As a parent, it is hard to know what to do when you are being told your child is not behaving in class. However, without being there to witness, everything we do is after the fact. The relationship you have with the teacher will be your best chance at helping your child improve. You need to be on the same page and work as a team to help your child change their destructive behaviors. Take a look at some of the advice from those that have dealt with behavioral issues. You may find the perfect solution for your child.
Instead of just talking to the teacher about your child, involve them in the conversation. They can hear about the issues that they are causing and be a part of finding the solution. There is no need to be doing things behind their back. Most children are aware they are acting out. It is not a surprise to them. Get them into the conversation and let them have a turn to speak. Letting them feel heard could help. Then, together as a team, you can all come up with a plan to improve.

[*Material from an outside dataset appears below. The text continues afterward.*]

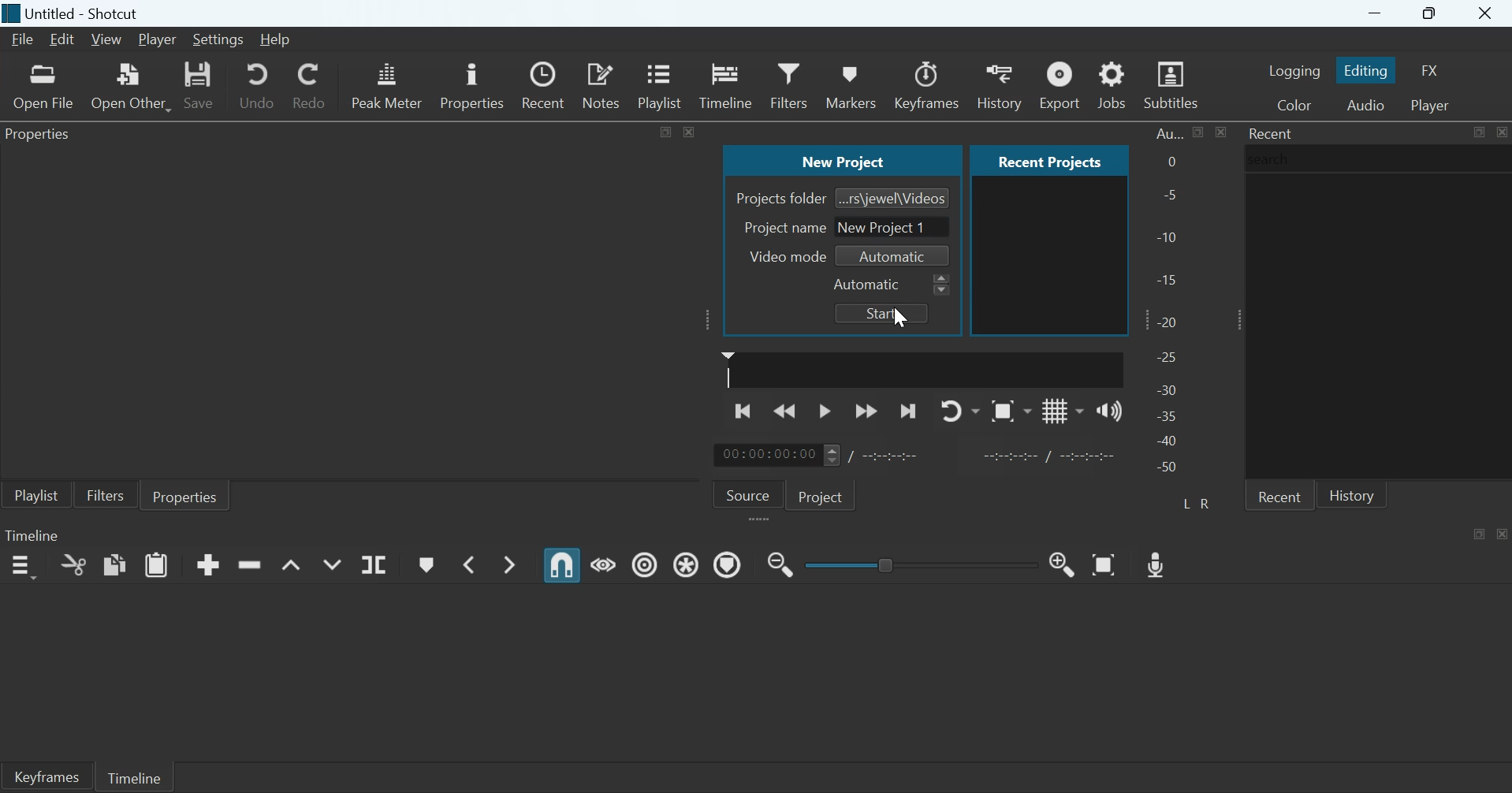 This screenshot has height=793, width=1512. Describe the element at coordinates (131, 86) in the screenshot. I see `Open a device, stream or generator` at that location.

A question that you should be asking as a parent is if the teacher can give immediate corrections. Waiting until the end of the day to talk to them about all the little things they did throughout the day is not the best tactic. Children need to be corrected as soon as possible after exhibiting unwanted behavior. This could be as simple as moving their name on a behavior chart. There needs to be a consequence. It is also better if the results of the actions can deal with at school where the behaviors occurred.
Reward Positive Behavior
When they are working hard to behave, let them know that you noticed. While they should not always be rewarded for acting correctly, it could be beneficial in the early stages to acknowledge them. Talk to the teacher about the possibility of sending home a report of good and bad behaviors so that not everything you are speaking to them about is negative. If you see other children exhibiting good behaviors, praise them also, your child will notice. This is something teachers use. Students that are acting correctly are praised, showing the others a positive peer model to look to.

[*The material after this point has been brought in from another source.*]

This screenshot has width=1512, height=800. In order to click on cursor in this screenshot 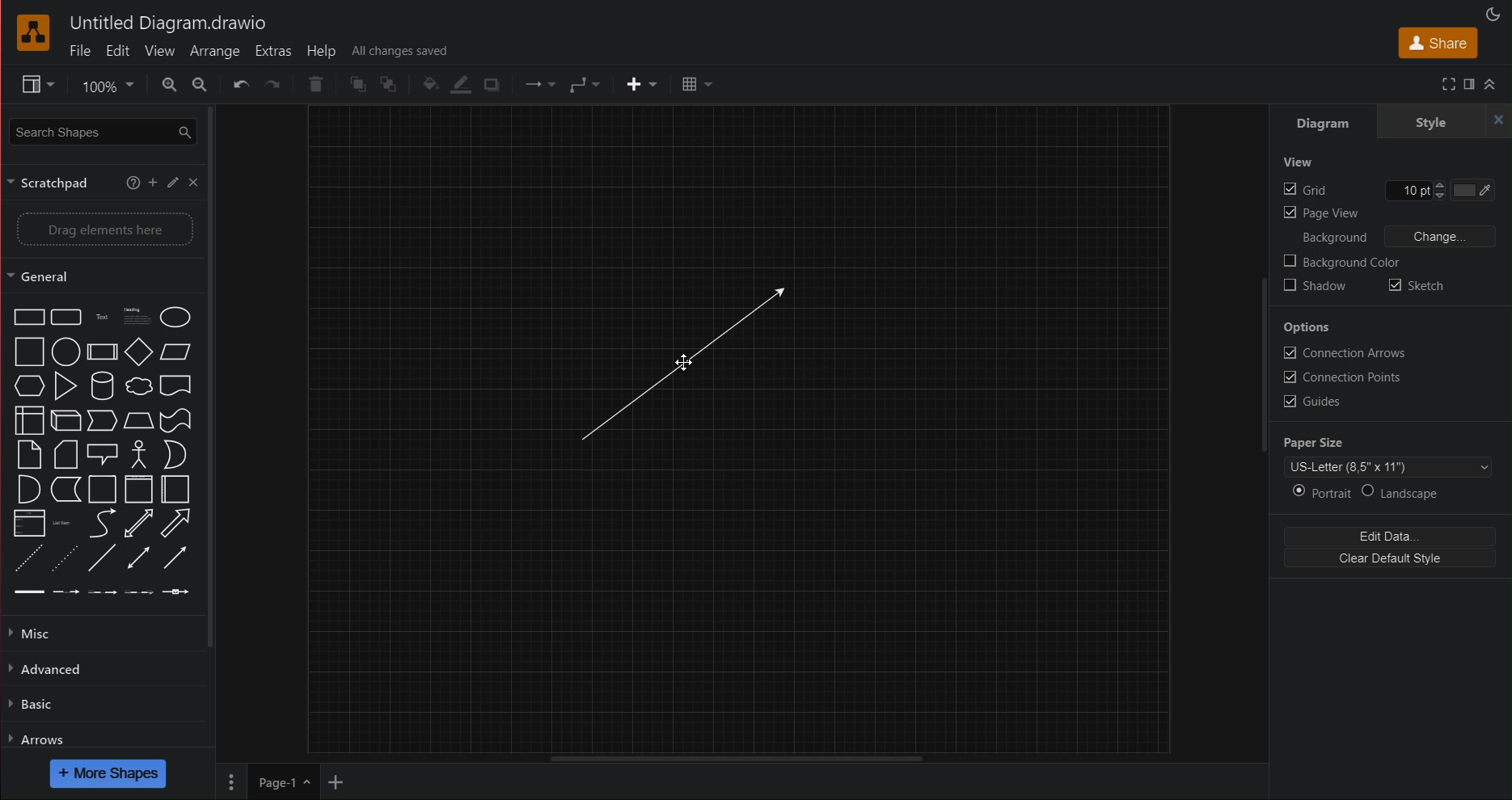, I will do `click(688, 361)`.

Transition time is not a luxury all classrooms have but is another idea you should discuss with your child’s teacher. Having time to switch tasks and a little notice can help give them a chance to switch over mentally. This also goes for the transition from school to home life. Give them a little time to decompress before expecting them to do tasks at home. We all like time to unwind and relax after work. We need to give children the same courtesy.
As a team, parents, teachers, and students can solve anything. However, correct behavior is not one size fits all. There is going to be trial and error.